(Stored records)

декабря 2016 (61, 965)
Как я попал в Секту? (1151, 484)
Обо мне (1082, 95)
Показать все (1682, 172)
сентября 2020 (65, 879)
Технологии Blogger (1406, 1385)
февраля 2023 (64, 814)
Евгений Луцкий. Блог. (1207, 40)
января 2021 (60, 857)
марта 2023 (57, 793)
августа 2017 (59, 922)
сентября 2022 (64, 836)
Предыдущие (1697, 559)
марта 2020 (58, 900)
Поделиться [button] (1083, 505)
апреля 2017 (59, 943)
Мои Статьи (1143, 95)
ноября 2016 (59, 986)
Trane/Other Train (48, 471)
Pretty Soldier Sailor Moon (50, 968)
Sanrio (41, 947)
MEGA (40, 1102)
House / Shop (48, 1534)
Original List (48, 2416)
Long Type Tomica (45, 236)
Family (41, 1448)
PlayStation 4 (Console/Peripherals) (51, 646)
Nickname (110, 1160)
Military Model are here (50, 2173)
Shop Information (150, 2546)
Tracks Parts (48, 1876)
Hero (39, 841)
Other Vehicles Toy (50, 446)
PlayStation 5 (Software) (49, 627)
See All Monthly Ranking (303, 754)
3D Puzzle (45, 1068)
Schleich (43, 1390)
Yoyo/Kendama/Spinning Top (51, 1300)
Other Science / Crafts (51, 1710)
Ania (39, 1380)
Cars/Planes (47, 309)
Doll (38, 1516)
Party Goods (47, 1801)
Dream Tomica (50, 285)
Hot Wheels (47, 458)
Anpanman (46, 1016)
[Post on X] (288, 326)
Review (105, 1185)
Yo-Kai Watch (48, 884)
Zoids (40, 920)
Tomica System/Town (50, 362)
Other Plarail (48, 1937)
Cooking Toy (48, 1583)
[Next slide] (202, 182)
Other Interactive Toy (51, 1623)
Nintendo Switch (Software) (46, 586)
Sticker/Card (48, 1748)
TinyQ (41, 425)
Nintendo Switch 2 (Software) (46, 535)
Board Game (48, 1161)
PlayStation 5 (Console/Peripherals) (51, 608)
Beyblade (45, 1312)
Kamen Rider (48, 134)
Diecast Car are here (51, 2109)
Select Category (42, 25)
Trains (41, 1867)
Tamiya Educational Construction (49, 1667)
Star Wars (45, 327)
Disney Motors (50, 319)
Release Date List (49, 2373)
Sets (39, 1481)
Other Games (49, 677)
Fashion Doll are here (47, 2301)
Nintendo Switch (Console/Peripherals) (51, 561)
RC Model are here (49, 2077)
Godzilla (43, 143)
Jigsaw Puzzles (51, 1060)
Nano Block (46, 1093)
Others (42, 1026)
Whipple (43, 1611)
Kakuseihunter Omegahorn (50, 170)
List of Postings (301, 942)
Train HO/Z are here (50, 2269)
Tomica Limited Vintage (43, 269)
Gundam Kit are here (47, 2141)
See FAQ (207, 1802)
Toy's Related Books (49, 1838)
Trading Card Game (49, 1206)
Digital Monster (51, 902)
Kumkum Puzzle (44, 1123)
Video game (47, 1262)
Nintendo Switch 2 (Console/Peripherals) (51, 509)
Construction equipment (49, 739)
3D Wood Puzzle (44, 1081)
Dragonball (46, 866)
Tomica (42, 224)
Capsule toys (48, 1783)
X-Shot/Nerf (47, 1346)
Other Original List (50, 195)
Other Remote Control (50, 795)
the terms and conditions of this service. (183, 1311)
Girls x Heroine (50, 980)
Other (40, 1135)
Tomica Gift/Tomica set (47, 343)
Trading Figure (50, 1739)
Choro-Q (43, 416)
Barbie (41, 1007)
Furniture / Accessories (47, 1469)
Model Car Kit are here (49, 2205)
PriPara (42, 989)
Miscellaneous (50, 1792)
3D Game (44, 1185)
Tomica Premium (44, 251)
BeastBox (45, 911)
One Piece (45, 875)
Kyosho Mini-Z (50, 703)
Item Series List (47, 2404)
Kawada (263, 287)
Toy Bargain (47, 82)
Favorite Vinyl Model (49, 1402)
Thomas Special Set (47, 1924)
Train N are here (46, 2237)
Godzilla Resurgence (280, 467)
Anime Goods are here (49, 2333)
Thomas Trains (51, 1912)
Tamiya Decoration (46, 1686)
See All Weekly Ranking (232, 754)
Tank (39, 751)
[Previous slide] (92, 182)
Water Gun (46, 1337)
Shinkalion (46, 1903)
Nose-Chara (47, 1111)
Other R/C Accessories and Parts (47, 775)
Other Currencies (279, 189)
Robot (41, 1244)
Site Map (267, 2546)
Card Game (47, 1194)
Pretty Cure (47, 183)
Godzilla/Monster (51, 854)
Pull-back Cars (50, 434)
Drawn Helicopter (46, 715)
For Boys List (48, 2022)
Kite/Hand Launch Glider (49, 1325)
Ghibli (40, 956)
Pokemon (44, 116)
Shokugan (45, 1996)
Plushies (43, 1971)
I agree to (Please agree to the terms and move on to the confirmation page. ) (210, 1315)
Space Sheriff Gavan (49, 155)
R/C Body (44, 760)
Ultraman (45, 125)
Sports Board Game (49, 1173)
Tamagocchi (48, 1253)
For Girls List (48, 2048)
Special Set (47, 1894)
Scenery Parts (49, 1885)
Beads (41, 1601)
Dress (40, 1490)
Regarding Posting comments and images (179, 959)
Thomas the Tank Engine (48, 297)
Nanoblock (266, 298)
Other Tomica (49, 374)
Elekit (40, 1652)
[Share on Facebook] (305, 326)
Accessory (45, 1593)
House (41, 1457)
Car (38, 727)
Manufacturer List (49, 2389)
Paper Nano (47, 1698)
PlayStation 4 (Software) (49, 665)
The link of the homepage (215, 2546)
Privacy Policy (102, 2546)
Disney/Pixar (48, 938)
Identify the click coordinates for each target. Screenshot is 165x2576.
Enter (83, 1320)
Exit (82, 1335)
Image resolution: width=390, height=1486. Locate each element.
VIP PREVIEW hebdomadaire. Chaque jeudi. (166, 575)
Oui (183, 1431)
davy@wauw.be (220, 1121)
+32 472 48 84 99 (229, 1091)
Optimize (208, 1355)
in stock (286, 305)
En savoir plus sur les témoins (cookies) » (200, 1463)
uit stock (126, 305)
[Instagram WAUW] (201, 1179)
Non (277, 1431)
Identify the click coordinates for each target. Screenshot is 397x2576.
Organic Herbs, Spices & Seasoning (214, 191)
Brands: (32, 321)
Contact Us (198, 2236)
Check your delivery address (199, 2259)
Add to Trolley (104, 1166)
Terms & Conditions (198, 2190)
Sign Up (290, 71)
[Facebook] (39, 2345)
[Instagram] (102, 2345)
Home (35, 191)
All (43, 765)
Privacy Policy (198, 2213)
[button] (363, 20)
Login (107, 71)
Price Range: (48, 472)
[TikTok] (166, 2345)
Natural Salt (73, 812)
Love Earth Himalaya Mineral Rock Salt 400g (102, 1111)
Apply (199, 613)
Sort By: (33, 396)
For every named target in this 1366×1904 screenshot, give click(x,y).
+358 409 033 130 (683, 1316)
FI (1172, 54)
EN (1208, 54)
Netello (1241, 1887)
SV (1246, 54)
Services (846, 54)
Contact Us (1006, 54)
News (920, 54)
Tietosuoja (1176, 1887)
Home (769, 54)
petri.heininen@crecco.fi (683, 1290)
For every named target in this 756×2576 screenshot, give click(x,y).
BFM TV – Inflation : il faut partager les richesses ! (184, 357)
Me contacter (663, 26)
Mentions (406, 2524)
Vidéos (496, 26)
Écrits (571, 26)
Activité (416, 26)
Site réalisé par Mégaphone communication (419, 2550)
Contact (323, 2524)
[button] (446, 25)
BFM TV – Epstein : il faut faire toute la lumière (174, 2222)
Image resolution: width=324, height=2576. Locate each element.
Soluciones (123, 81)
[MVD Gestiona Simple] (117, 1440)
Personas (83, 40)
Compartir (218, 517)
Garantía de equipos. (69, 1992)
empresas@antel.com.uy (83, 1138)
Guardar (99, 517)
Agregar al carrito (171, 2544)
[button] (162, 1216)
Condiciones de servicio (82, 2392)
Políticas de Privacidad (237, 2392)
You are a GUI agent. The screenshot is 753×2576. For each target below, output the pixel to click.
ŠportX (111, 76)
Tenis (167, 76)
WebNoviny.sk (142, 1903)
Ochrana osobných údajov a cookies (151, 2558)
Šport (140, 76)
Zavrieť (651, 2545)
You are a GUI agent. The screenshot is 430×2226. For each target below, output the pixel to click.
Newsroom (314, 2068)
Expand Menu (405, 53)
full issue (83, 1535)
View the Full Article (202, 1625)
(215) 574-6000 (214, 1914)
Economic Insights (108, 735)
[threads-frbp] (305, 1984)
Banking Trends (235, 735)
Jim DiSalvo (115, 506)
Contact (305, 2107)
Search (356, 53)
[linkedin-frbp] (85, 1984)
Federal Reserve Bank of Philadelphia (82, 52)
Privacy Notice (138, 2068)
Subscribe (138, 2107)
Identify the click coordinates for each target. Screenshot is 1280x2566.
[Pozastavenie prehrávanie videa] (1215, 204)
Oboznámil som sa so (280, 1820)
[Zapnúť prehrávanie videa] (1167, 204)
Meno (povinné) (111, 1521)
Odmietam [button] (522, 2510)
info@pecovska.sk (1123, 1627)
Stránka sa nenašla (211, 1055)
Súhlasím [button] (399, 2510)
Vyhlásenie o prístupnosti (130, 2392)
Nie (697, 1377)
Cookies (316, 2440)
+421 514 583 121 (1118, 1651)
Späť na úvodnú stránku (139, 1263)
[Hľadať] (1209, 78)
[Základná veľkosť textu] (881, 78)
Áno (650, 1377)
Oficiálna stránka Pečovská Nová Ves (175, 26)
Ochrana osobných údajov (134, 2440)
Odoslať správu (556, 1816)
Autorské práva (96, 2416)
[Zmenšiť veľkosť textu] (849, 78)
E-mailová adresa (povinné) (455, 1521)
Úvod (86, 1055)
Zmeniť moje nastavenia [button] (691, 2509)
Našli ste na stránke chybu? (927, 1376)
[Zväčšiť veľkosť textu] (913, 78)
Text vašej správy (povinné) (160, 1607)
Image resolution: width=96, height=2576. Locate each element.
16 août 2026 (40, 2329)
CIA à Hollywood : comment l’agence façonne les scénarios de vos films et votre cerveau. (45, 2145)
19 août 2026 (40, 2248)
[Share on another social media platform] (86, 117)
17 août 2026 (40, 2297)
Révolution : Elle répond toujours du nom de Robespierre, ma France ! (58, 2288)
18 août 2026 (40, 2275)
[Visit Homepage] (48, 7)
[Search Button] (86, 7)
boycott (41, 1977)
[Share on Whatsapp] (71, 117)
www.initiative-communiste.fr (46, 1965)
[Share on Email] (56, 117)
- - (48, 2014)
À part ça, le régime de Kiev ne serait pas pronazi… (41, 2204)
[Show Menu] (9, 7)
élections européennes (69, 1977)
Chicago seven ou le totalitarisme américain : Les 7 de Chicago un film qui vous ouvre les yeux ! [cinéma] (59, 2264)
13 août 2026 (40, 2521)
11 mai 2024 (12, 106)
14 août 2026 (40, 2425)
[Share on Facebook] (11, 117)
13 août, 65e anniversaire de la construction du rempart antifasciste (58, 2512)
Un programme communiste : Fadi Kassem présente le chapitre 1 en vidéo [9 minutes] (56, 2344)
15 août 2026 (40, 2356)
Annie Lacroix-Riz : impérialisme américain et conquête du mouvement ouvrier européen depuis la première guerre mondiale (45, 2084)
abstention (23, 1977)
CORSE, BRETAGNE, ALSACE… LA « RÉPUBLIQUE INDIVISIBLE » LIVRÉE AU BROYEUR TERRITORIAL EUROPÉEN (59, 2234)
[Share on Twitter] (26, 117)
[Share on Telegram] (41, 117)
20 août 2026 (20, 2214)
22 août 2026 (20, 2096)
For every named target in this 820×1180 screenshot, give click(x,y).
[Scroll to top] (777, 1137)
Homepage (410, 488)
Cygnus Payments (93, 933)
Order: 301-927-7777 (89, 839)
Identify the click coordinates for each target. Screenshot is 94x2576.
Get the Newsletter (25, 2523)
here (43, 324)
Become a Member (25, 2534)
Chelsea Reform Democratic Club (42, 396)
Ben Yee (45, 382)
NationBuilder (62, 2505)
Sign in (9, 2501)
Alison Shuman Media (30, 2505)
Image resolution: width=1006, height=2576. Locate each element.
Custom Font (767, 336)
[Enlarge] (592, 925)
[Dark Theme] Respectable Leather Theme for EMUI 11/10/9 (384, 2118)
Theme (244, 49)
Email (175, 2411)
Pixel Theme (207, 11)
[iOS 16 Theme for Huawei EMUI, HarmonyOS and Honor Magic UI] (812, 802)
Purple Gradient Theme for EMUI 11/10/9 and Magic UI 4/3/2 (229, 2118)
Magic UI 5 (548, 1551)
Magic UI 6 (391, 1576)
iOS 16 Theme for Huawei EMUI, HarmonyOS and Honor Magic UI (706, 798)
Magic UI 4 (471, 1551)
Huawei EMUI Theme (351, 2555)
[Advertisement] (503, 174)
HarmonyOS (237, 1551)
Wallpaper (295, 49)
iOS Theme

» **Assignment**
Give back, verbatim, the lines from the top of the entries above through the line containing "Anpanman (46, 1016)".

» **Result for this task**
декабря 2016 (61, 965)
Как я попал в Секту? (1151, 484)
Обо мне (1082, 95)
Показать все (1682, 172)
сентября 2020 (65, 879)
Технологии Blogger (1406, 1385)
февраля 2023 (64, 814)
Евгений Луцкий. Блог. (1207, 40)
января 2021 (60, 857)
марта 2023 (57, 793)
августа 2017 (59, 922)
сентября 2022 (64, 836)
Предыдущие (1697, 559)
марта 2020 (58, 900)
Поделиться [button] (1083, 505)
апреля 2017 (59, 943)
Мои Статьи (1143, 95)
ноября 2016 (59, 986)
Trane/Other Train (48, 471)
Pretty Soldier Sailor Moon (50, 968)
Sanrio (41, 947)
MEGA (40, 1102)
House / Shop (48, 1534)
Original List (48, 2416)
Long Type Tomica (45, 236)
Family (41, 1448)
PlayStation 4 (Console/Peripherals) (51, 646)
Nickname (110, 1160)
Military Model are here (50, 2173)
Shop Information (150, 2546)
Tracks Parts (48, 1876)
Hero (39, 841)
Other Vehicles Toy (50, 446)
PlayStation 5 (Software) (49, 627)
See All Monthly Ranking (303, 754)
3D Puzzle (45, 1068)
Schleich (43, 1390)
Yoyo/Kendama/Spinning Top (51, 1300)
Other Science / Crafts (51, 1710)
Ania (39, 1380)
Cars/Planes (47, 309)
Doll (38, 1516)
Party Goods (47, 1801)
Dream Tomica (50, 285)
Hot Wheels (47, 458)
Anpanman (46, 1016)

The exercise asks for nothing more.